:: The input ::

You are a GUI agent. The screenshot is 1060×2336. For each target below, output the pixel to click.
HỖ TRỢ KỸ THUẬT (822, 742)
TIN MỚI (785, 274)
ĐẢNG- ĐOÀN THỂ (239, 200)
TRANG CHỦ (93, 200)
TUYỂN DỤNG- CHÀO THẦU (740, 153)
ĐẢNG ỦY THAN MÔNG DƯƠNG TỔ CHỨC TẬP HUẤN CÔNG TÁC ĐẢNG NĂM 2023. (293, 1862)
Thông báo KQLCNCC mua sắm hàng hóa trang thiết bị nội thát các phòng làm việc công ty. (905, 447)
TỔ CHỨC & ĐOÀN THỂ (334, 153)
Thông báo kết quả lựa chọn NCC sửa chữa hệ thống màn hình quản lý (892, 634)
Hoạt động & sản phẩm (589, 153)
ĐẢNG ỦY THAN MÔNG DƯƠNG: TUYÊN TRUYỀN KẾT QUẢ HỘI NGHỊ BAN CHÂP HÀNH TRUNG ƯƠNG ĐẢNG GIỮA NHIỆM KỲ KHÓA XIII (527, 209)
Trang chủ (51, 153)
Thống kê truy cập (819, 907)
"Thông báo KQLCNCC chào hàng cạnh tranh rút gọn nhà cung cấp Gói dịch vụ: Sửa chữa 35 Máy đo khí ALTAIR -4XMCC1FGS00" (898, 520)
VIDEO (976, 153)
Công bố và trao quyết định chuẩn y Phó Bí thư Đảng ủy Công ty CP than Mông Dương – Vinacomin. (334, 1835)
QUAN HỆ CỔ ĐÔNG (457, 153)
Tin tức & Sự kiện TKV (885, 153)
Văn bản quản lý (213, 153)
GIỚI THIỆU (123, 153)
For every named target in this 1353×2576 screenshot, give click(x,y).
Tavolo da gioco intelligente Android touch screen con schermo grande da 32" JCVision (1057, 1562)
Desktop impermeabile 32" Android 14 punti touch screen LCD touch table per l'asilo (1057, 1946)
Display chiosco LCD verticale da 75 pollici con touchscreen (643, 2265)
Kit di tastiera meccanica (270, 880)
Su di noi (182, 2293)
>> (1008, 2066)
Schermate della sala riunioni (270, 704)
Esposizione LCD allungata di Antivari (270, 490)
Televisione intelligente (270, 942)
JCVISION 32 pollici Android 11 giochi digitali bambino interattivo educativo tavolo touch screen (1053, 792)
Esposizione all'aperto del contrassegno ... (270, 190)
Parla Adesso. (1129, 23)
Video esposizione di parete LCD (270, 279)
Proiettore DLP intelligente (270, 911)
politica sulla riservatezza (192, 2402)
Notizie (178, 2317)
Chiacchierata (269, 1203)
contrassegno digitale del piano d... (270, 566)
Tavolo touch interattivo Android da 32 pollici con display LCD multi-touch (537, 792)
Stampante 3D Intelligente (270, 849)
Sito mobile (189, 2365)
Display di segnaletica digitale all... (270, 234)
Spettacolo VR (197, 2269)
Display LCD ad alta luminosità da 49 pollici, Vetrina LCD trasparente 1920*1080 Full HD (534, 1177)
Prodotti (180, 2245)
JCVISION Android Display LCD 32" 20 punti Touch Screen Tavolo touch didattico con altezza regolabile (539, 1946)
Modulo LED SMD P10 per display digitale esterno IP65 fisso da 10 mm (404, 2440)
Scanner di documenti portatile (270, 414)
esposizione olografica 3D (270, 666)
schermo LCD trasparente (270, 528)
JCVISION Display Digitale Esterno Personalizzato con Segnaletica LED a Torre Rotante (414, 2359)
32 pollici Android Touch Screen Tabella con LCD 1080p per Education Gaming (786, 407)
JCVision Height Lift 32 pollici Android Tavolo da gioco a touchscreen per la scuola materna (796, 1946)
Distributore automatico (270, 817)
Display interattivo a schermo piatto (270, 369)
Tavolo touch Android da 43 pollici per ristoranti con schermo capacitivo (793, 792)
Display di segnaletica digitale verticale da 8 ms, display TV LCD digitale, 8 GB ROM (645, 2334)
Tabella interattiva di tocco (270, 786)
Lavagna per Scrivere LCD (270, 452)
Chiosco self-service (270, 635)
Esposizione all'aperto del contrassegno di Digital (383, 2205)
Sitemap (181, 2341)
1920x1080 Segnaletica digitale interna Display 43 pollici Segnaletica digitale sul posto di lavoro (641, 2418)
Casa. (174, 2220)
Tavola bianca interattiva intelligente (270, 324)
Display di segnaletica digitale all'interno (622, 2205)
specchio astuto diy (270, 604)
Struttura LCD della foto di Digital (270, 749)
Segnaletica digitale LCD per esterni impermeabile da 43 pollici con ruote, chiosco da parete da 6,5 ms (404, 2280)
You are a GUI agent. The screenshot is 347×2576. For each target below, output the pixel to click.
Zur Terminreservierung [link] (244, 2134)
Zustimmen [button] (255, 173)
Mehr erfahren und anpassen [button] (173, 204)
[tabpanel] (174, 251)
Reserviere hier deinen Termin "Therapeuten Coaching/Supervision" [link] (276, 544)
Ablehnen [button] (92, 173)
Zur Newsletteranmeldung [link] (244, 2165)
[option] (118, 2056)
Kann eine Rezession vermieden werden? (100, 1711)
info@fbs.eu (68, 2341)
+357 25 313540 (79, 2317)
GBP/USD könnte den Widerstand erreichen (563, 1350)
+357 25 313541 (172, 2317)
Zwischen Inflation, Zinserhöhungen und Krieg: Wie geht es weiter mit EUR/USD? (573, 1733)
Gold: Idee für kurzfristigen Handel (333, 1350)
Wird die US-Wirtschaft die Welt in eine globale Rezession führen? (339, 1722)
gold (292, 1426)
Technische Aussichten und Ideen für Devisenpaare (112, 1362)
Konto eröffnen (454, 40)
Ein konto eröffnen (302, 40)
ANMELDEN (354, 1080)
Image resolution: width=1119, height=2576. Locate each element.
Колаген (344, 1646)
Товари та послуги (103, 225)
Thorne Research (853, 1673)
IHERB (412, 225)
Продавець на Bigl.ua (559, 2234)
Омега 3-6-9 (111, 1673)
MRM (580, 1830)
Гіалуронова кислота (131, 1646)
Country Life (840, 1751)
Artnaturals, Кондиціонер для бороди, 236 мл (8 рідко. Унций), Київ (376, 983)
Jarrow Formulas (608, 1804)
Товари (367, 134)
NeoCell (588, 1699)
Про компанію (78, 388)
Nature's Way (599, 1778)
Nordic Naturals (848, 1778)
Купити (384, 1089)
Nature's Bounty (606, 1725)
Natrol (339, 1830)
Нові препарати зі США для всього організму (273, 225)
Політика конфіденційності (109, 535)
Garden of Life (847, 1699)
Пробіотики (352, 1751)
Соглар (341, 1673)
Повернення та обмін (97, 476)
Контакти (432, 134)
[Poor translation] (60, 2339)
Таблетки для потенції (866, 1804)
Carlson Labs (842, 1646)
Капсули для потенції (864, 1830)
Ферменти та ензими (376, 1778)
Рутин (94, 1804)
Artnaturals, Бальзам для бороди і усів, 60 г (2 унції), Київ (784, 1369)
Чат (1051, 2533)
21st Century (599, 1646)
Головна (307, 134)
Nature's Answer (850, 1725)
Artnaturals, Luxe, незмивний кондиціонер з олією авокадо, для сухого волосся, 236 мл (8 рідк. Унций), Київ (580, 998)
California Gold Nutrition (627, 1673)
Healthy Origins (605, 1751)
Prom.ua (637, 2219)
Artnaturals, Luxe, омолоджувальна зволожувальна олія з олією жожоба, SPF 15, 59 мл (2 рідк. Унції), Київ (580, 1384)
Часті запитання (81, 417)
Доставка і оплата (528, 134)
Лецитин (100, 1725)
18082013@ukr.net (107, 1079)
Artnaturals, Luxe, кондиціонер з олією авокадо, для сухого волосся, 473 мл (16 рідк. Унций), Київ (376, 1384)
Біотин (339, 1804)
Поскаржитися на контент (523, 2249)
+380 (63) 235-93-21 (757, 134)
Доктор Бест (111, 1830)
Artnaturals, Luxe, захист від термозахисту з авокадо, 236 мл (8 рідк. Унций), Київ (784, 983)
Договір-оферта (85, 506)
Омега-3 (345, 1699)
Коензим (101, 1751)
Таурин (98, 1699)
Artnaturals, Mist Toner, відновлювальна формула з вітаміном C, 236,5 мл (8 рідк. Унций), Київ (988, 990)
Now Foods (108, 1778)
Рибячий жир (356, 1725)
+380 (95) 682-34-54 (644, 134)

:::

Directions
Return each line of the records that contains the word "agent", treating uppercase and lowercase letters as different.

Task solution
You are a GUI agent. The screenshot is 1060×2336. For each target below, output the pixel to click.
You are a GUI agent. The screenshot is 347×2576. For each target below, output the pixel to click.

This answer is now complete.